Plot interval estimates from posterior draws using bayesplot:
post.t <- as.matrix(fit.t2, k = 2)
## signal parameters
mcmc_intervals(post.t, pars = c("Intercept", "V1", "V2", "V3", "V1000"))
Trace plot of MCMC draws:
mcmc_trace(post.t, c("V1", "V1000"), facet_args = list("nrow" = 2))
The coefficient of unrelated features (noise) are not updated during some iterations due to restricted Gibbs sampling Li and Yao (2018), hence the computational cost is greatly reduced.
A glance at the prediction accuracy:
y.class <- predict(fit.t, dat$x.te, type = "class")
y.class
#> y.pred
#> [1,] 2
#> [2,] 2
#> [3,] 3
#> [4,] 1
#> [5,] 3
#> [6,] 1
#> [7,] 1
#> [8,] 3
#> [9,] 2
#> [10,] 3
print(paste0("prediction accuracy of model 1 = ",
sum(y.class == dat$y.te) / length(y.class)))

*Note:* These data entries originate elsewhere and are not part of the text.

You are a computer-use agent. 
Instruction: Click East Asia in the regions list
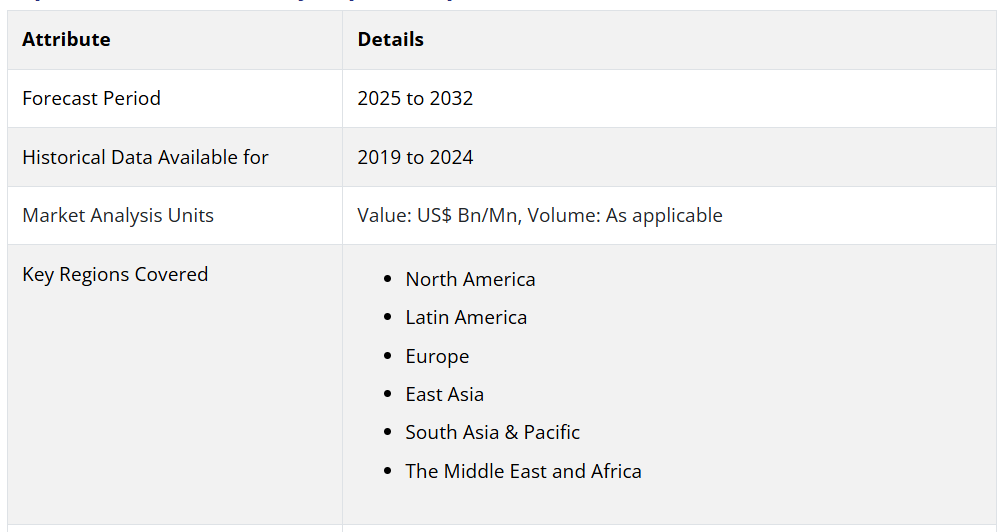coord(444,394)
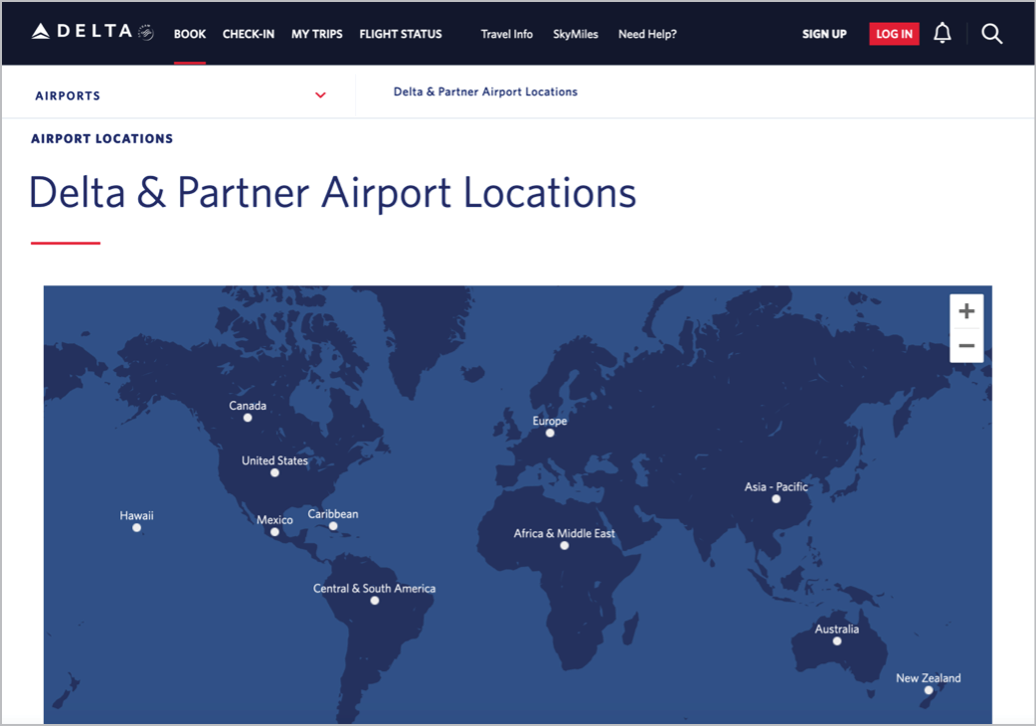Click the notification bell icon
1036x726 pixels.
[x=941, y=33]

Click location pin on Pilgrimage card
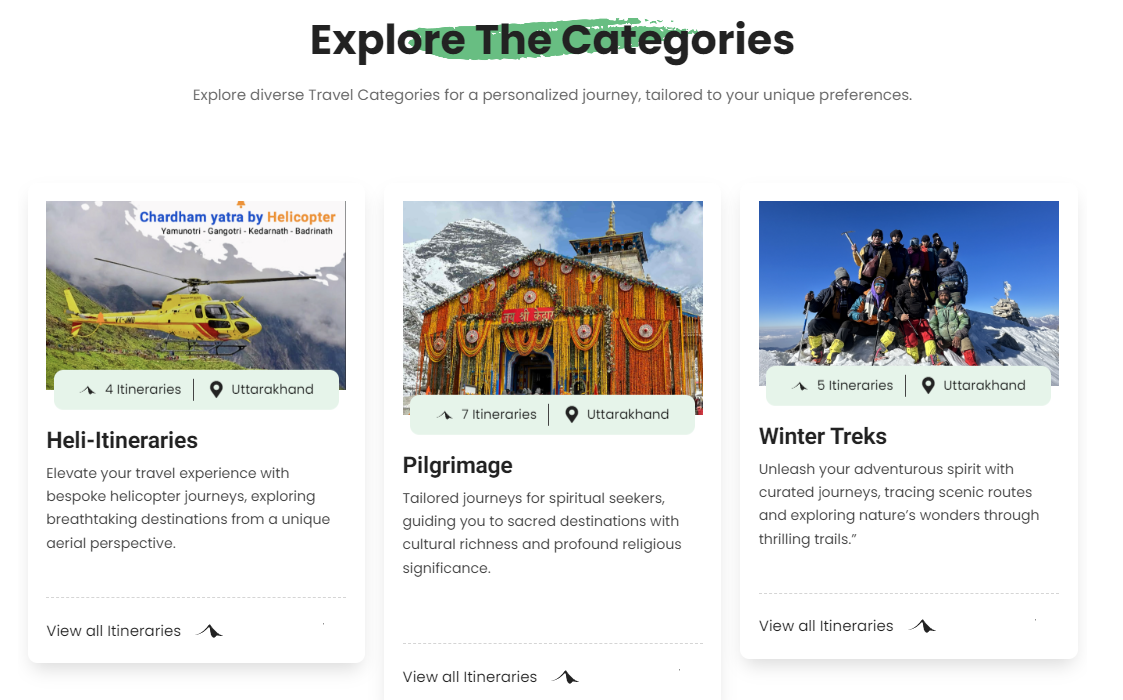(x=572, y=414)
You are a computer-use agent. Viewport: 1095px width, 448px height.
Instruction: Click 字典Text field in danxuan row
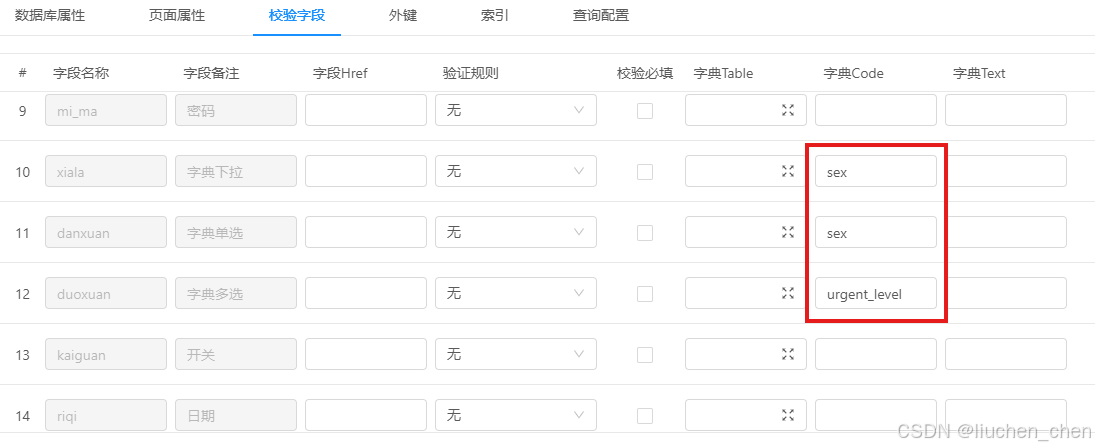tap(1006, 232)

#> [1] "prediction accuracy of model 1 = 0.9"
y.class2 <- predict(fit.t2, dat$x.te, type = "class")
print(paste0("prediction accuracy of model 2 = ",
sum(y.class2 == dat$y.te) / length(y.class)))
#> [1] "prediction accuracy of model 2 = 1"
More details about the prediction result:
predict(fit.t, dat$x.te, type = "response") %>%
evaluate_pred(y.true = dat$y.te)
#> $prob_at_truelabels
#> [1] 0.9835792 0.5047878 0.9999475 0.4470446 0.6987078 0.7675260 0.6813872
#> [8] 0.8674879 0.6518713 0.9455875
#>
#> $table_eval
#> Case ID True Label Pred. Prob 1 Pred. Prob 2 Pred. Prob 3 Wrong?
#> 1 1 2 1.641411e-02 9.835792e-01 6.693351e-06 0
#> 2 2 2 3.384455e-01 5.047878e-01 1.567667e-01 0
#> 3 3 3 5.248789e-05 1.839606e-11 9.999475e-01 0
#> 4 4 3 5.457843e-01 7.171088e-03 4.470446e-01 1
#> 5 5 3 3.003288e-01 9.634115e-04 6.987078e-01 0
#> 6 6 1 7.675260e-01 2.846003e-02 2.040140e-01 0
#> 7 7 1 6.813872e-01 1.485273e-01 1.700855e-01 0
#> 8 8 3 1.303536e-01 2.158497e-03 8.674879e-01 0
#> 9 9 2 3.474336e-01 6.518713e-01 6.950645e-04 0
#> 10 10 3 5.422114e-02 1.914056e-04 9.455875e-01 0
#>
#> $amlp
#> [1] 0.3138065
#>
#> $err_rate
#> [1] 0.1
#>
#> $which.wrong
#> [1] 4
Li, Longhai, and Weixin Yao. 2018. “Fully Bayesian Logistic Regression with Hyper-Lasso Priors for High-Dimensional Feature Selection.” Journal of Statistical Computation and Simulation 88 (14). Taylor & Francis: 2827–51.